→ **TASK GOAL**:
Below are lines of data; restate word for word those running from the line containing "This screenshot has width=954, height=466." to the line containing "Open the three-dot", inclusive, and no others.

→ **GIVEN RECORDS**:

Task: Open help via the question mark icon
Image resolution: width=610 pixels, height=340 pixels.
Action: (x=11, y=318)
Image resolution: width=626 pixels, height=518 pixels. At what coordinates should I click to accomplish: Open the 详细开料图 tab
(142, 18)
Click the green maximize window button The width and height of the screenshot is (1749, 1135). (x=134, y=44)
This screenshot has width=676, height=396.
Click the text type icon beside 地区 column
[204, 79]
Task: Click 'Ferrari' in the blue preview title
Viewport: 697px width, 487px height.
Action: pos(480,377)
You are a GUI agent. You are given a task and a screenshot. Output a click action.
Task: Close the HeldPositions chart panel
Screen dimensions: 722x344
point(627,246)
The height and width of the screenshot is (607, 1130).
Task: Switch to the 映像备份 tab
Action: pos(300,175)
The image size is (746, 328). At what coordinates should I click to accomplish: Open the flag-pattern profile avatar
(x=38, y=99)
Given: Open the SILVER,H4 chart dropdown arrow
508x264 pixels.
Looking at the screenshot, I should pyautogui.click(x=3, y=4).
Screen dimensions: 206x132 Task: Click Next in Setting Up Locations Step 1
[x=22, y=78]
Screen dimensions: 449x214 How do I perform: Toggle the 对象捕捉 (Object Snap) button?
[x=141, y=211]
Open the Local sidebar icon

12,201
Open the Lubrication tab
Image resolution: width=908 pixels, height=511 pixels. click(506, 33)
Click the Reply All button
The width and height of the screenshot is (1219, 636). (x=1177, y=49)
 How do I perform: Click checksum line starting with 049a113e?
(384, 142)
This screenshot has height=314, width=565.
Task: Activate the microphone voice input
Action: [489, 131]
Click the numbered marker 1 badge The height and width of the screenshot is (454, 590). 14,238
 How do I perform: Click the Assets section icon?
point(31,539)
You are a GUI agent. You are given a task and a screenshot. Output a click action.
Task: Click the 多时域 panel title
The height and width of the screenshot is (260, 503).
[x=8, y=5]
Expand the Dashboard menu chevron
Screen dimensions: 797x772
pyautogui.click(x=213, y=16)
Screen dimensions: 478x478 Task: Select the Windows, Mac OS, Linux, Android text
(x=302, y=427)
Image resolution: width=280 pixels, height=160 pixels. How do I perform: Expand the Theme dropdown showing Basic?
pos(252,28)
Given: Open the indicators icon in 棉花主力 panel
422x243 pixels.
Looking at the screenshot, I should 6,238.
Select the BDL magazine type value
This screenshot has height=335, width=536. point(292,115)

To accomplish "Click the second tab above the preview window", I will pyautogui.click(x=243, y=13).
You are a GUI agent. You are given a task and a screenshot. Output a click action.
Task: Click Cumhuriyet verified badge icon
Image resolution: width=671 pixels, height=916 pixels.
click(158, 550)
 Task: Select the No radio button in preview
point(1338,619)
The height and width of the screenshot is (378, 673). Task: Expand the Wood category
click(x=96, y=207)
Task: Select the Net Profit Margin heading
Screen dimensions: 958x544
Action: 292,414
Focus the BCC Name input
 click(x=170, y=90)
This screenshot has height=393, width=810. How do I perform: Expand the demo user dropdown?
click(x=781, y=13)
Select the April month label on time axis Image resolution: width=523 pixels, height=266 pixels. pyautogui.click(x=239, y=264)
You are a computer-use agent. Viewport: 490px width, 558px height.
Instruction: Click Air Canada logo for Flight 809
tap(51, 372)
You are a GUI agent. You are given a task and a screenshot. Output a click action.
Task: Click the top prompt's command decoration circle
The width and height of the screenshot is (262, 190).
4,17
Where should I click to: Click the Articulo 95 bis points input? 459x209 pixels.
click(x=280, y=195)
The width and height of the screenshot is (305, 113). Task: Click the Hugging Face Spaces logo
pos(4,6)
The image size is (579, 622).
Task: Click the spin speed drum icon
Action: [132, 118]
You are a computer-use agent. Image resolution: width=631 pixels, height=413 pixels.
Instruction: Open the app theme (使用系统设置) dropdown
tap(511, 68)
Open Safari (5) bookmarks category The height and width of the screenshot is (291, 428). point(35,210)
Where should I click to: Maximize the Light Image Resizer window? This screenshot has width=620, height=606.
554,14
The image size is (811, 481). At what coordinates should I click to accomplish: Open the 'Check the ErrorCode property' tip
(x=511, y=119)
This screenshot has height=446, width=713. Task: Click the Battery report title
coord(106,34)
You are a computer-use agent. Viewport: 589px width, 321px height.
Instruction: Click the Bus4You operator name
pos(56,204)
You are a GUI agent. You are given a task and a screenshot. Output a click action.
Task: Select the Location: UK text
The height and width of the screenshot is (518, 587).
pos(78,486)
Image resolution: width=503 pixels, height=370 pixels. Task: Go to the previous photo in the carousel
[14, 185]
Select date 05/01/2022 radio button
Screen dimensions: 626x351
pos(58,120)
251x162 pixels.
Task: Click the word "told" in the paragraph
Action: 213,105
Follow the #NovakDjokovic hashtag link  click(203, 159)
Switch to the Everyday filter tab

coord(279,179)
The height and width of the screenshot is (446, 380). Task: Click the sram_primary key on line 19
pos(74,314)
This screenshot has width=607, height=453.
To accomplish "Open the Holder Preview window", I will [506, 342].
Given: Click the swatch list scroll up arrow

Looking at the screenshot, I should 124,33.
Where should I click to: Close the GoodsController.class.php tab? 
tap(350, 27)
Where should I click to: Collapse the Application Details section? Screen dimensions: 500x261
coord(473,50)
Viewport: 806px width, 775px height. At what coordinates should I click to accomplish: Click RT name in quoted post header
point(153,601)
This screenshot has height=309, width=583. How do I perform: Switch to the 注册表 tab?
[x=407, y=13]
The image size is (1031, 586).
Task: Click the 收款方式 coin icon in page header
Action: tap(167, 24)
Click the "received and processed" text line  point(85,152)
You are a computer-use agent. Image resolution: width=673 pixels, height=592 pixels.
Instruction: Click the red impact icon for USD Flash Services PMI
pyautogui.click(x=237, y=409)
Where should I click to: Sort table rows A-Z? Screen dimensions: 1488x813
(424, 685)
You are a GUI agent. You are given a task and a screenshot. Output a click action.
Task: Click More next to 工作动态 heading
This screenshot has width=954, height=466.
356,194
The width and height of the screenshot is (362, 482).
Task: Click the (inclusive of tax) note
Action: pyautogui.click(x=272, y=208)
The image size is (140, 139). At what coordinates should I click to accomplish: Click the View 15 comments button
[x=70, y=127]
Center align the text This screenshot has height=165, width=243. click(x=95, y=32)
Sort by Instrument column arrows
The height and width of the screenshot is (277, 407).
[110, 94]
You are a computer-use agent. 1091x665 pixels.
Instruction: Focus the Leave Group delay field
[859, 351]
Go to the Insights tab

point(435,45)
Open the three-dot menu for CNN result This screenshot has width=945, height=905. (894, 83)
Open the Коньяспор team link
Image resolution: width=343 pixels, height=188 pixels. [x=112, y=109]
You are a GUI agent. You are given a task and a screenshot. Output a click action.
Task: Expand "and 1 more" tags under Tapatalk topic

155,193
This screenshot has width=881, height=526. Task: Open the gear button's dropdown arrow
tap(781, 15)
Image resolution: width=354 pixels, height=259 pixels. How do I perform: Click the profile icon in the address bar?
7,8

→ **SOLUTION BELOW**:
This screenshot has width=954, height=466.
356,194
The width and height of the screenshot is (362, 482).
Task: Click the (inclusive of tax) note
Action: pyautogui.click(x=272, y=208)
The image size is (140, 139). At what coordinates should I click to accomplish: Click the View 15 comments button
[x=70, y=127]
Center align the text This screenshot has height=165, width=243. click(x=95, y=32)
Sort by Instrument column arrows
The height and width of the screenshot is (277, 407).
[110, 94]
You are a computer-use agent. 1091x665 pixels.
Instruction: Focus the Leave Group delay field
[859, 351]
Go to the Insights tab

point(435,45)
Open the three-dot menu for CNN result This screenshot has width=945, height=905. (894, 83)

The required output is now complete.